### EXTRACTED TEXT
Can antenatal education influence how women push in labour?
A Pilot Randomised Controlled Trial on Maternal Antenatal Teaching for Pushing in Second Stage of Labour (PUSH STUDY)
Article first published online: 15 JUN 2009
© 2009 The Authors. Journal compilation © 2009 The Royal Australian and New Zealand College of Obstetricians and Gynaecologists
Australian and New Zealand Journal of Obstetrics and Gynaecology
Volume 49, Issue 3, pages 274–278, June 2009
How to Cite
PHIPPS, H., CHARLTON, S. and DIETZ, H. P. (2009), Can antenatal education influence how women push in labour?. Australian and New Zealand Journal of Obstetrics and Gynaecology, 49: 274–278. doi: 10.1111/j.1479-828X.2009.00984.x
- Issue published online: 15 JUN 2009
- Article first published online: 15 JUN 2009
- Received 5 August 2008; accepted 25 December 2008.
- antenatal education;
- randomised trial;
- second stage of labour
Background: Antenatal education on the physiology of second stage of labour and effective pushing has not been studied in the literature. Anecdotal observation seems to indicate that some nulliparous women are (at least initially) unable to push effectively. A large proportion seem to reflexly contract the levator ani muscle when asked to push which may have the effect of slowing the progress of labour.
Aims: To test the effectiveness of structured antenatal education for pushing in the second stage of labour versus normal care and its impact on delivery outcome.
Methods: One hundred nulliparous women between 35 and 37 weeks gestation were randomised. Intervention: Two 15-min structured education sessions, one week apart, utilising observation of the perineum and a vaginal examination to teach correct technique for relaxing the levator ani muscle and effective pushing.
Results: In both groups, 31 of 50 women (62%) delivered vaginally. Instrumental delivery and caesarean section rates did not differ between the two groups (P = 0.78, relative risk = 1). The mean duration of active second stage for the control group was 53.96 min compared with 57.26 min for the intervention group. This difference of 3.3 min was not statistically significant (P = 0.56). Knowledge of women in the intervention group was increased and the majority of women found the educational sessions helpful.
Conclusion: Antenatal teaching to ensure effective maternal pushing in labour did not result in altered obstetric outcomes relative to the control group. However, there was a measurable qualitative effect from the intervention in that women clearly felt the education sessions to be helpful.

### SOURCE DATA
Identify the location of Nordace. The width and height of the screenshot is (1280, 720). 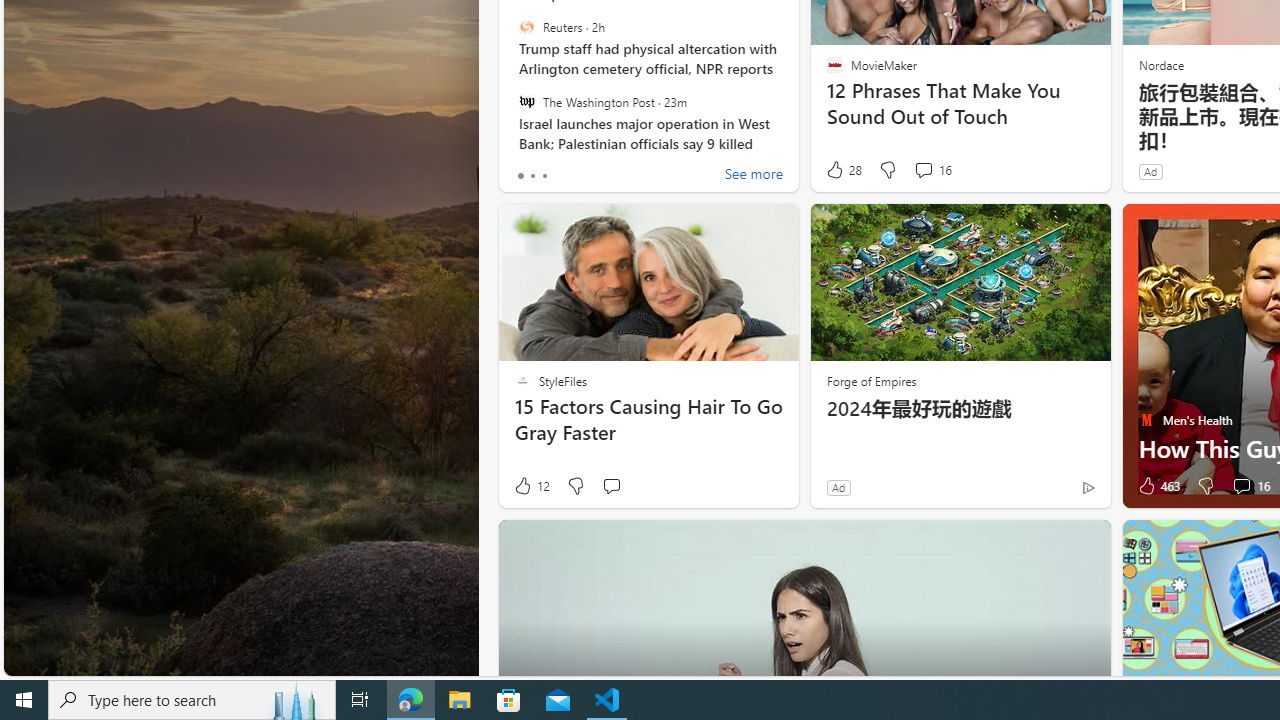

### PROBLEM TO WORK ON
Please write out the stretch from "Aims: To test" through "and effective pushing." in the abstract on antenatal pushing education, copying it word for word.

### SOLUTION TO THIS TASK
Aims: To test the effectiveness of structured antenatal education for pushing in the second stage of labour versus normal care and its impact on delivery outcome.
Methods: One hundred nulliparous women between 35 and 37 weeks gestation were randomised. Intervention: Two 15-min structured education sessions, one week apart, utilising observation of the perineum and a vaginal examination to teach correct technique for relaxing the levator ani muscle and effective pushing.